Although it isn’t called a TDZ, Tunica is an obvious example of a big tourism windfall. A county with 10,000 residents lays a 4 percent tax on the casinos, netting over $50 million a year. Many of the customers come from afar. The taxes fund new schools, roads, law enforcement, fitness centers, a downtown mall, and an arena. City and county leaders have to work hard just to think up ways to spend all the money. Property taxes in Tunica were cut to zero. Now that’s tourism-driven development.
TDZs were originally supposed to help pay for convention centers and “qualified public use facilities.” The definition has been stretched to include privately owned tourist attractions and “qualified associated development” a mile and a half away. Tennessee lawmakers, apparently fearing a cascade of “me-too” requests from small-scale TDZ projects across the state, set a threshold of at least $200 million of investment. But when wishful thinking is the ante, players will always be drawn to the table, including the developer of the proposed Bible Park USA near Murfreesboro.
In Memphis, Graceland is a tourist attraction with worldwide recognition. But it counts visitors in hundreds of thousands, while Gatlinburg and Tunica count them in millions. Investor Robert S.X. Sillerman, whose company, CKX Inc., owns the marketing rights to Elvis Presley, says it will spend over $100 million on two hotels, an expanded visitors center, and retail shops if the public sector does about $60 million. According to CKX filings, this will “grow the Graceland experience as the centerpiece of the Whitehaven section of Memphis.” Having sold records, movies, and memorabilia, the King of Rock-and-Roll is now selling buried power lines, blight removal, and clean streets.
The Mid-South Fairgrounds as a TDZ is another stretch. Tourism was the driving force of the fairgrounds when Libertyland opened on July 4th, 1976, the American bicentennial. The Mid-South Fair was a regional draw, and there were major concerts at the Mid-South Coliseum. Thirty-one years later, Libertyland and the Coliseum are closed, the cattle barns are an eyesore, and the fair will soon be moving, The only “qualified public use facility” that can lap up state TDZ funds is the stadium.
Whatever happens at the fairgrounds in its next incarnation will primarily be for the patronage and benefit of Memphians, not tourists. Say there is some combination of a renovated or new football stadium, a minimally renovated Coliseum, the Salvation Army/Kroc recreational center, the Children’s Museum, playing fields, a school, new housing in the Beltline neighborhood east of the fairgrounds, and one or more big-box retailers such as Wal-Mart or Target. Where’s the tourism tax windfall?
A typical University of Memphis in-conference football game crowd is about 30,000. Unless the Tigers get into a Bowl Championship Series conference, that isn’t likely to change. If the retailers and restaurants, aka “qualified associated development,” fail or don’t come, everything else is either publicly owned or nonprofit, and that means no tax revenue, and taxpayers are left holding the bag.

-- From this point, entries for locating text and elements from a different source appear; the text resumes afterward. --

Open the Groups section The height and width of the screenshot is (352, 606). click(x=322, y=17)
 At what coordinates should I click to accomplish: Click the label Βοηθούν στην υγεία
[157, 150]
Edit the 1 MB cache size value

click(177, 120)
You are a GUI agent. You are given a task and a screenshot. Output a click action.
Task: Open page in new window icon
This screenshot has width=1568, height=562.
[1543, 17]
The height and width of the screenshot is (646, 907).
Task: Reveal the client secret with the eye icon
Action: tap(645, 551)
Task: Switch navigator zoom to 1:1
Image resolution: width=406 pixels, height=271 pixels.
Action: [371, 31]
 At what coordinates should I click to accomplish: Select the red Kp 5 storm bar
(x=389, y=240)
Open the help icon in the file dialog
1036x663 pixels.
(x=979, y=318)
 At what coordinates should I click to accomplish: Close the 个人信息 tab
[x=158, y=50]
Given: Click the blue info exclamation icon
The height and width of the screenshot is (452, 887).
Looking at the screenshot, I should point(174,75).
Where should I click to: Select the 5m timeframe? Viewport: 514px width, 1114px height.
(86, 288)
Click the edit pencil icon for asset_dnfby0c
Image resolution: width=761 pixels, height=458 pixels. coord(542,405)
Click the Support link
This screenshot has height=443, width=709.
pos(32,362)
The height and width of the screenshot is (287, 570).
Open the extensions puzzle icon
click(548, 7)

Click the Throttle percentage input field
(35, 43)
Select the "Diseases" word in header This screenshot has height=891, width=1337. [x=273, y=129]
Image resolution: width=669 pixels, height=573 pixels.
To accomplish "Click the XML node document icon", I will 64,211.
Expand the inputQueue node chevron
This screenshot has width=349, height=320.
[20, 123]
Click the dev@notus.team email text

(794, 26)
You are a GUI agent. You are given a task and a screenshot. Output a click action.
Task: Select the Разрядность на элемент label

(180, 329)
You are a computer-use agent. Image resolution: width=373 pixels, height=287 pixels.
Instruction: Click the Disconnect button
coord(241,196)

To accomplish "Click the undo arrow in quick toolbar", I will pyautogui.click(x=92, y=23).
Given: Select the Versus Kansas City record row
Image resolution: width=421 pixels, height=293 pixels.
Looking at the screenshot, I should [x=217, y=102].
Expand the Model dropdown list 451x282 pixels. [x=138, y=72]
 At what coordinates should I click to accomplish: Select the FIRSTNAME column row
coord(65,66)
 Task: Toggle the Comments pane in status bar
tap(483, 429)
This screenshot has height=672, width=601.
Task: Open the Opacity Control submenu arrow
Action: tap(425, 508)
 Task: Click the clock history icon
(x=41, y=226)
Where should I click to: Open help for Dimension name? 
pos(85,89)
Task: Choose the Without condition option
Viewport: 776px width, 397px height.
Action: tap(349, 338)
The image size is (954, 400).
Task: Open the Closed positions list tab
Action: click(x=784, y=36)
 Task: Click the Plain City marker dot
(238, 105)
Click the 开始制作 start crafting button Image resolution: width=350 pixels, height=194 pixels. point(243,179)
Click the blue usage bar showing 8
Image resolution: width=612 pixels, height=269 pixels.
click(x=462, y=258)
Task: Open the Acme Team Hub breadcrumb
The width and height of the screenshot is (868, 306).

Improving the fairgrounds and Elvis Presley Boulevard with ordinary taxes may be hard politically. But twisting the meaning of plain words to collar state or federal funding is a dangerous game. Look at the FedExForum parking garage and its phantom MATA station. Some of the most extravagant follies in Memphis — the trolley, The Pyramid, Mud Island, Beale Street Landing — have been or will be built in the name of tourism, which is one reason many Memphians regard them with apathy or resentment. Anyone who proposes to develop Graceland or the Mid-South Fairgrounds (including Henry Turley, who is a board member of the parent company of this newspaper) has their work cut out for them, even with TDZ approval from Nashville.